July 08, 1991|By TIM BAKER

What happened?! In mid-May Mayor Schmoke personally recruited anationally renowned educator to run the city's public schools. Things suddenly looked great, after three years of disappointment and frustration. The mayor seemed to have the person to build the outstanding school system Baltimore desperately needs.

Then at the end of June, the mayor and his hand-picked school board passed over the man he had recruited and instead selected another candidate with distinctly less impressive credentials. Why?

From the beginning, Mayor Schmoke has had a rocky time

finding the right person to lead the educational reform he had promised in his 1987 campaign. By last December, the obvious inadequacy of his first selection, Richard C. Hunter, finally forced the mayor to order the school board not to renew Dr. Hunter's contract.

To his credit, the mayor himself worked hard to find the best person for the job. He earnestly pursued several individuals, each of whom would have made an excellent superintendent, but they all turned him down for personal reasons. Meanwhile, by the end of April, the school board had narrowed its choice to five ''finalists.'' But the candidates were so unimpressive that the mayor publicly insisted that the board reopen and expand its search.

Then the mayor's efforts suddenly and spectacularly seemed to pay off. He persuaded David W. Hornbeck to talk with the school board about the job. Dr. Hornbeck possesses an abundance of qualifications for the position. He served as the principal architect of the comprehensive state-wide educational reforms adopted in Kentucky. Furthermore, he knows Maryland. For 12 years he served as state school superintendent, Maryland's top education official.

Dr. Hornbeck also has a personal commitment to Baltimore and its schools. He lives in the city. His two children attended Baltimore public schools, and his son now teaches in the system. He told the mayor that if selected, he would give it his best.

Dr. Hornbeck, however, had one obvious drawback. He is white. The school system is largely black. Afro-Americans have run it for the last 20 years.

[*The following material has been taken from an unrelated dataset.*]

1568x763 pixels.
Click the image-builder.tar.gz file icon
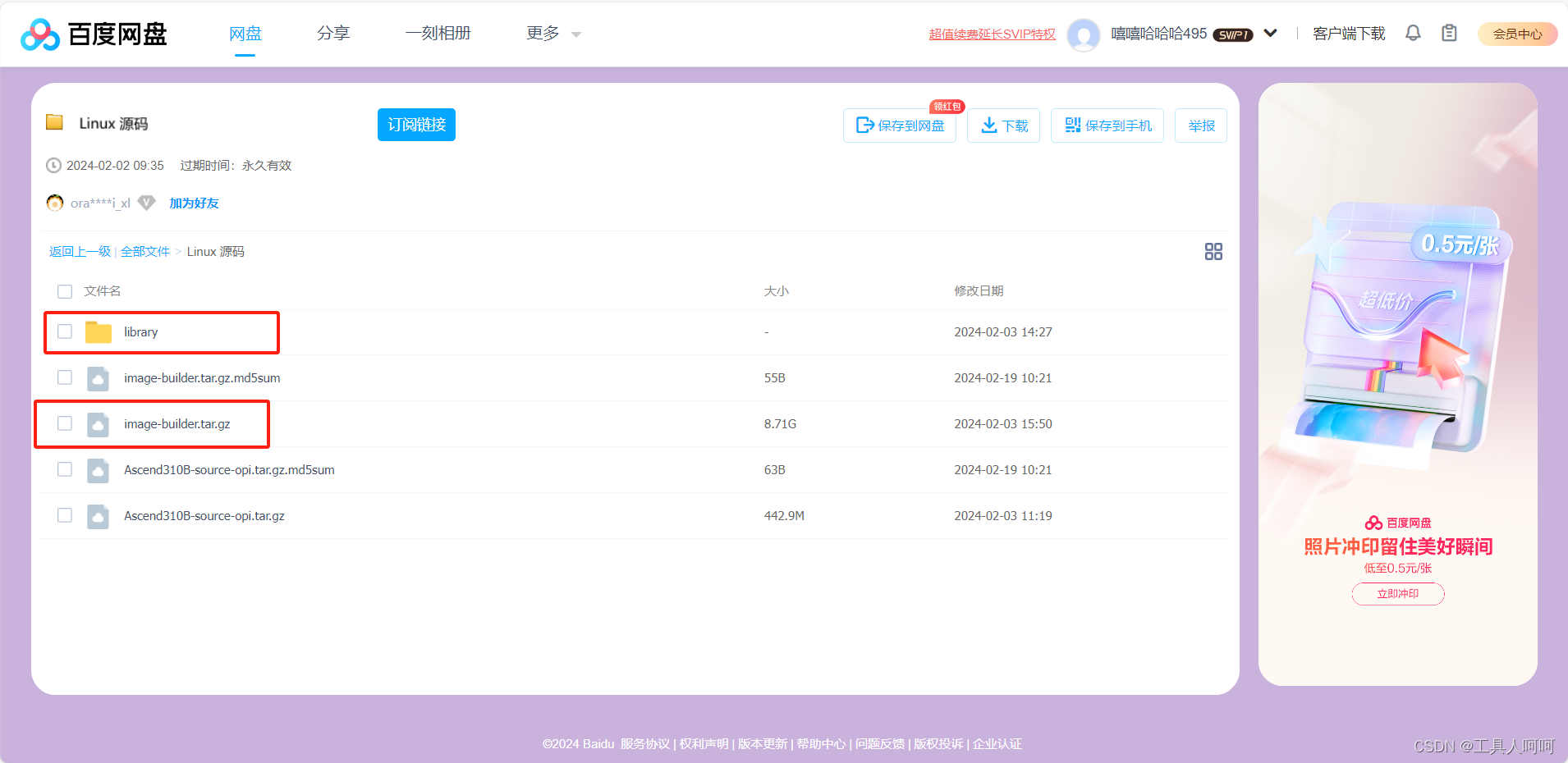[x=98, y=424]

The mayor showed political courage in an election year by publicly recruiting a white man for the job. At first, he also showed political skill in paving the way for Dr. Hornbeck's selection. He arranged for Dr. Hornbeck and the four other finalists on the school board's new list to appear before 15 community groups and organizations. Dr. Hornbeck was rated as the top choice by 9 of the 15, including several with predominantly Afro-American memberships -- the Baltimore Teachers' Union, the Public School Administrators and Supervisors Association, and Baltimoreans United in Leadership Development (BUILD).

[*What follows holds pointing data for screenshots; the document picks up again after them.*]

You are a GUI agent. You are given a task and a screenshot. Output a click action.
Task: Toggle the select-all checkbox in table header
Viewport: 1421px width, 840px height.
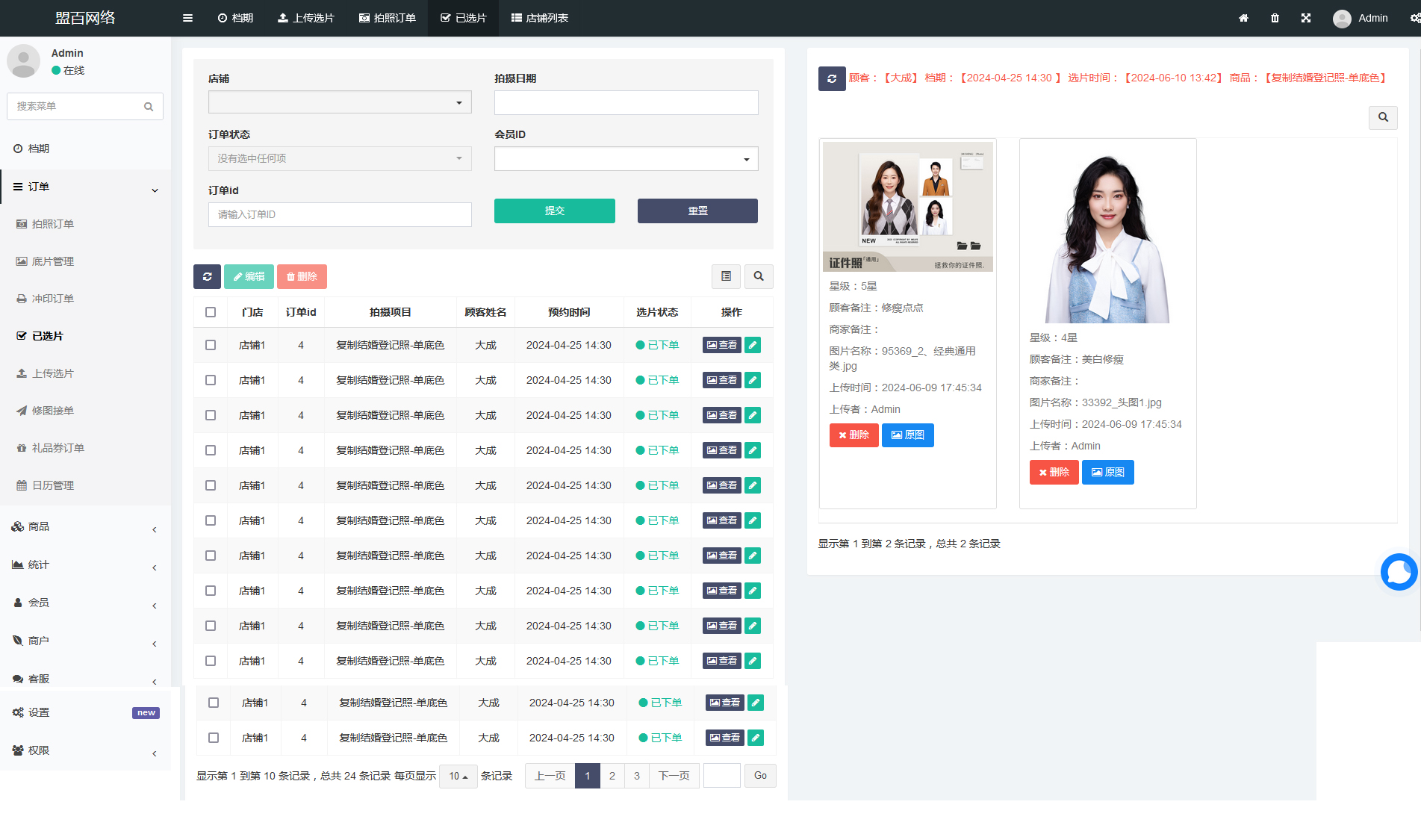(211, 312)
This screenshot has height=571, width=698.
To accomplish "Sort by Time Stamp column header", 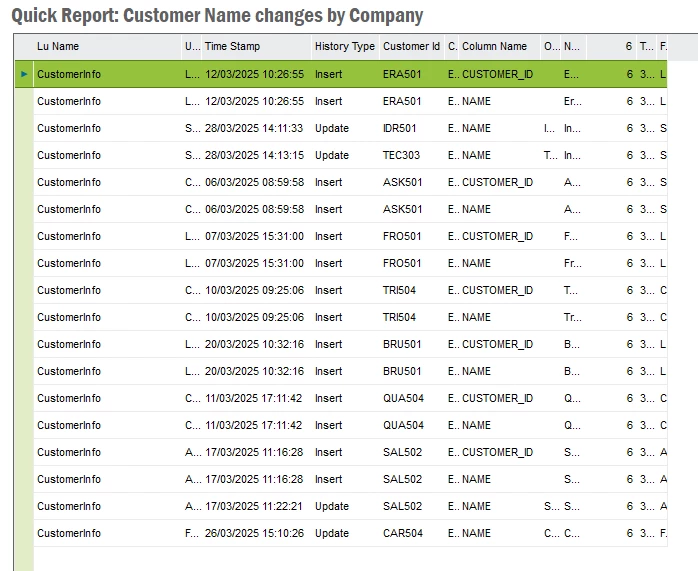I will (232, 46).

Yet the mayor's support for Dr. Hornbeck's candidacy began to waver. The nine endorsements had not entirely neutralized the racial issue. Some Afro-American ministers demanded that the mayor appoint an Afro-American.

Dr. Hornbeck's prior professional commitments presented an additional problem. They would have limited him to two days a week in his new job until November 1. That delay in his full-time availability troubled some board members, even though the part-time arrangement would have lasted only three months -- a seemingly minor consideration when looking for the best person for an important job with an expected tenure of five or six years.

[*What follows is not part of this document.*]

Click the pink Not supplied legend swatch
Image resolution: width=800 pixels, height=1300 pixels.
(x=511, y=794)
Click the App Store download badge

The school board, however, apparently believed that Dr. Hornbeck had one conclusive negative -- a specific educational vision and strategy which he intended to implement if given the job. His nine-point program for educational reform emphasizes high expectations for students, tough demands on principals and teachers, decentralized school-based management and a set of rewards and punishments for individual schools based on objectively measured student performance.

In effect, Dr. Hornbeck challenged the mayor, the school board and the city to unite behind a specific, aggressive program of far-reaching educational reform -- to become a national model for urban school systems. Most of the important community organizations signed up enthusiastically.

The school board members, however, felt left out. They wanted a more important role, despite their own modest educational credentials and three years of even more modest contributions to educational progress in the city. They backed off, and the mayor eventually retreated with them. Together they had looked educational excellence squarely in the face and then turned away.